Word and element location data
Start
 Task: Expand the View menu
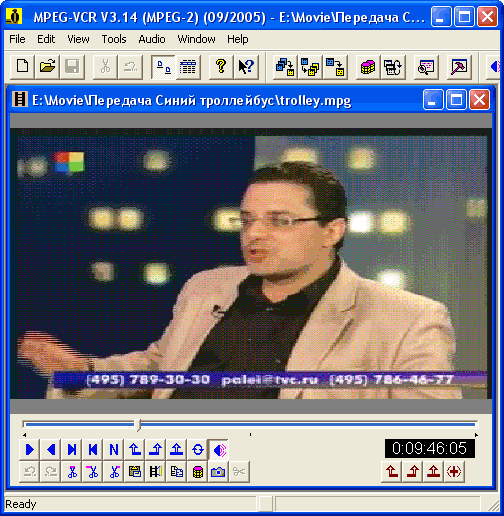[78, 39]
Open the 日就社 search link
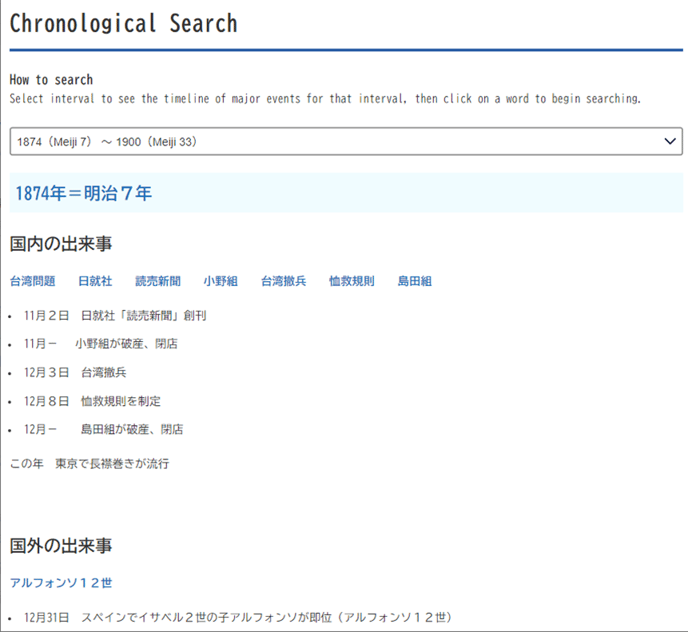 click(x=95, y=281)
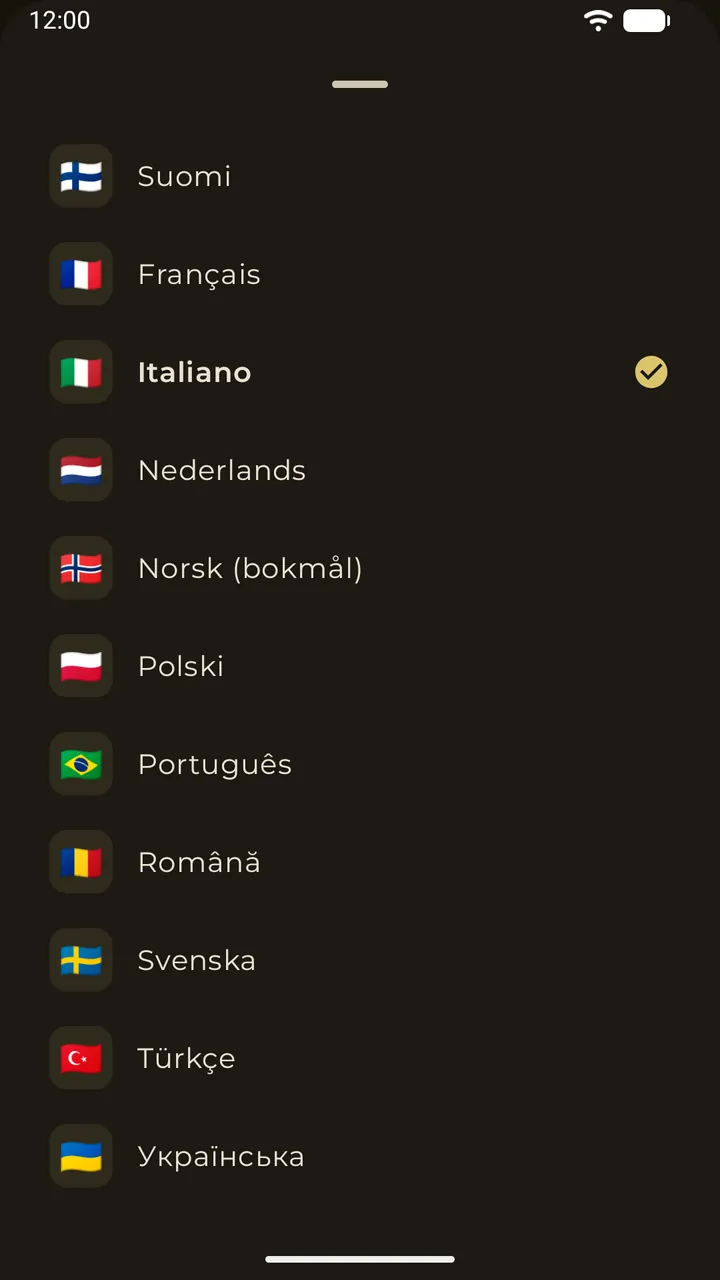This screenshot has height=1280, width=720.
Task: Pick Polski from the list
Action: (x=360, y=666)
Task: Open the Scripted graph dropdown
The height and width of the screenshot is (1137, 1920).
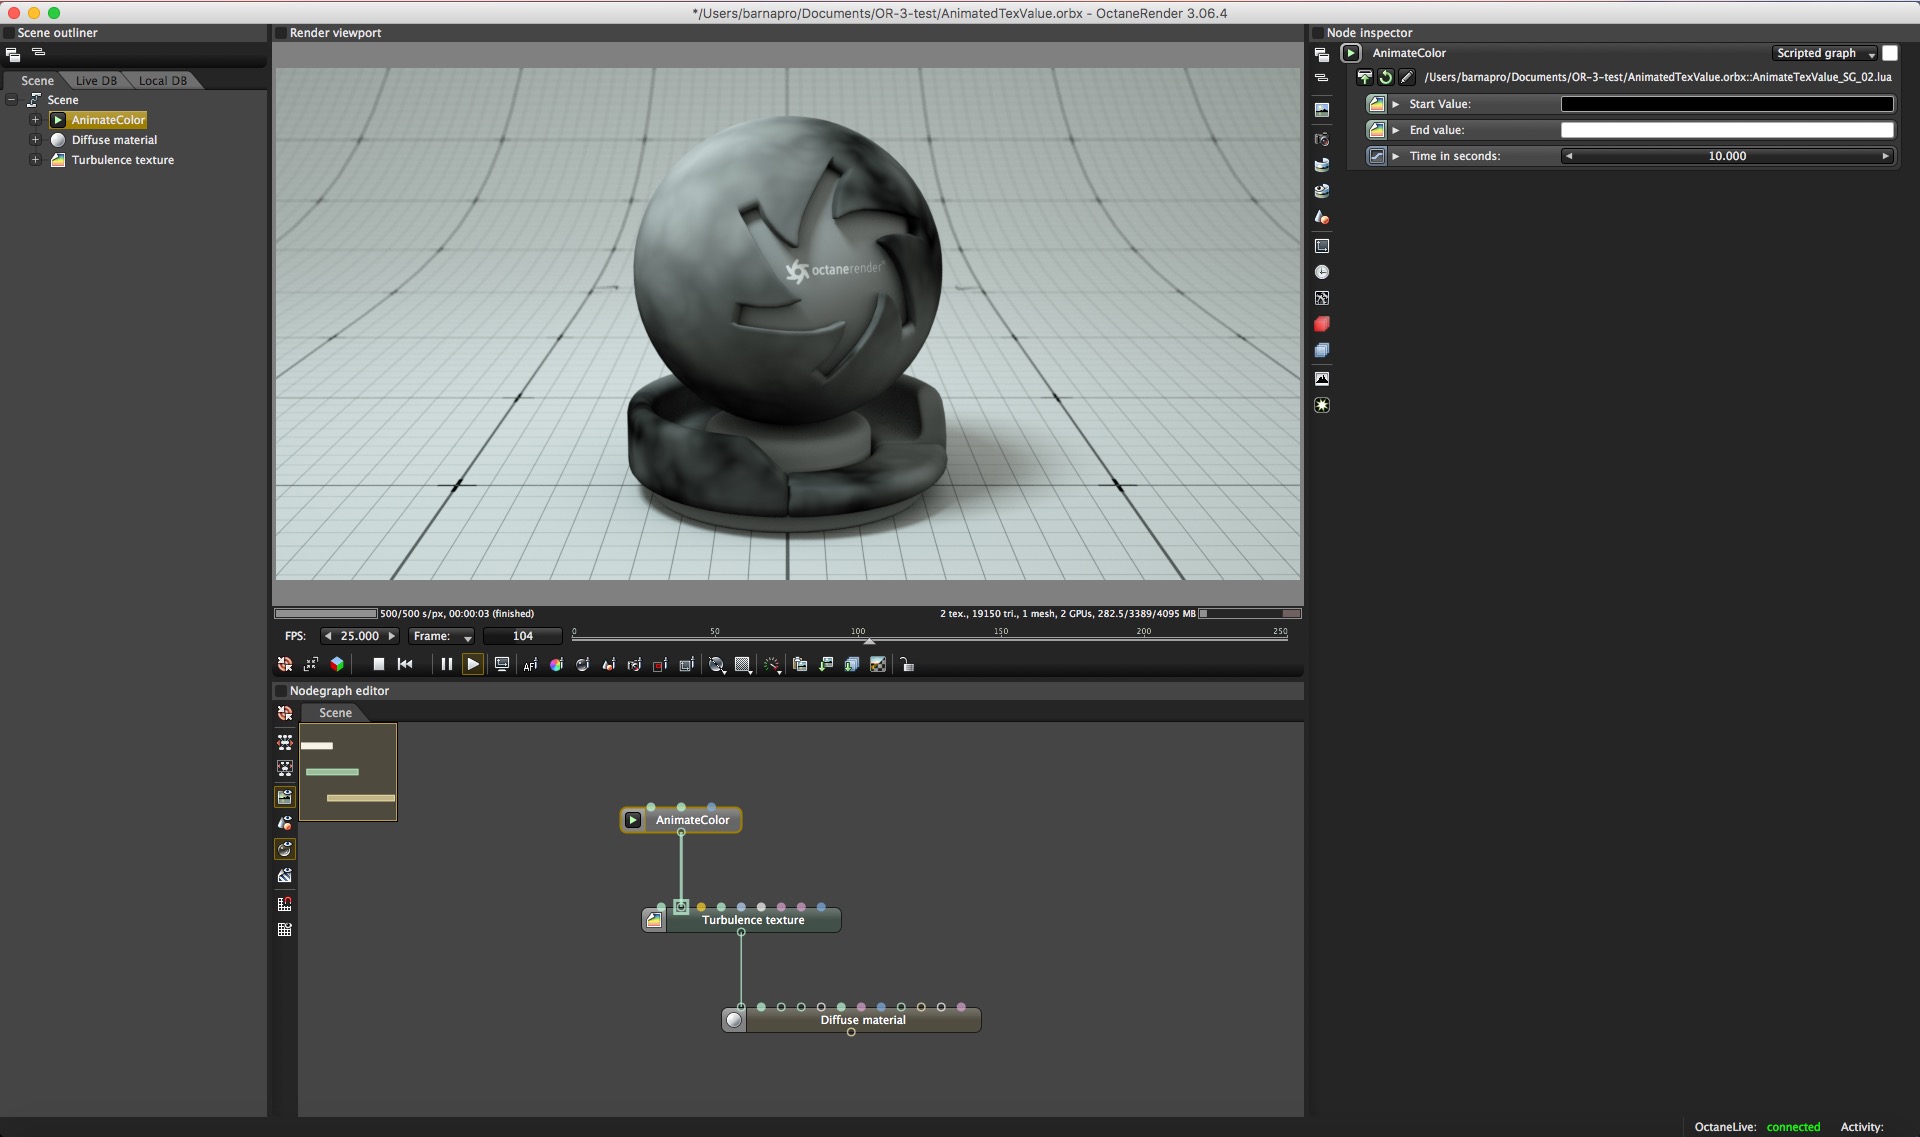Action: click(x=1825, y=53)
End
◆ EXERCISE GOAL
Transcribe every line of the listing exactly, leaving out the pictures.

◆ ANSWER BELOW
 Task: Expand the View menu
[78, 39]
Open the 日就社 search link
 click(x=95, y=281)
This screenshot has height=1280, width=720.
Task: Pick Polski from the list
Action: (x=360, y=666)
Task: Open the Scripted graph dropdown
The height and width of the screenshot is (1137, 1920).
Action: click(x=1825, y=53)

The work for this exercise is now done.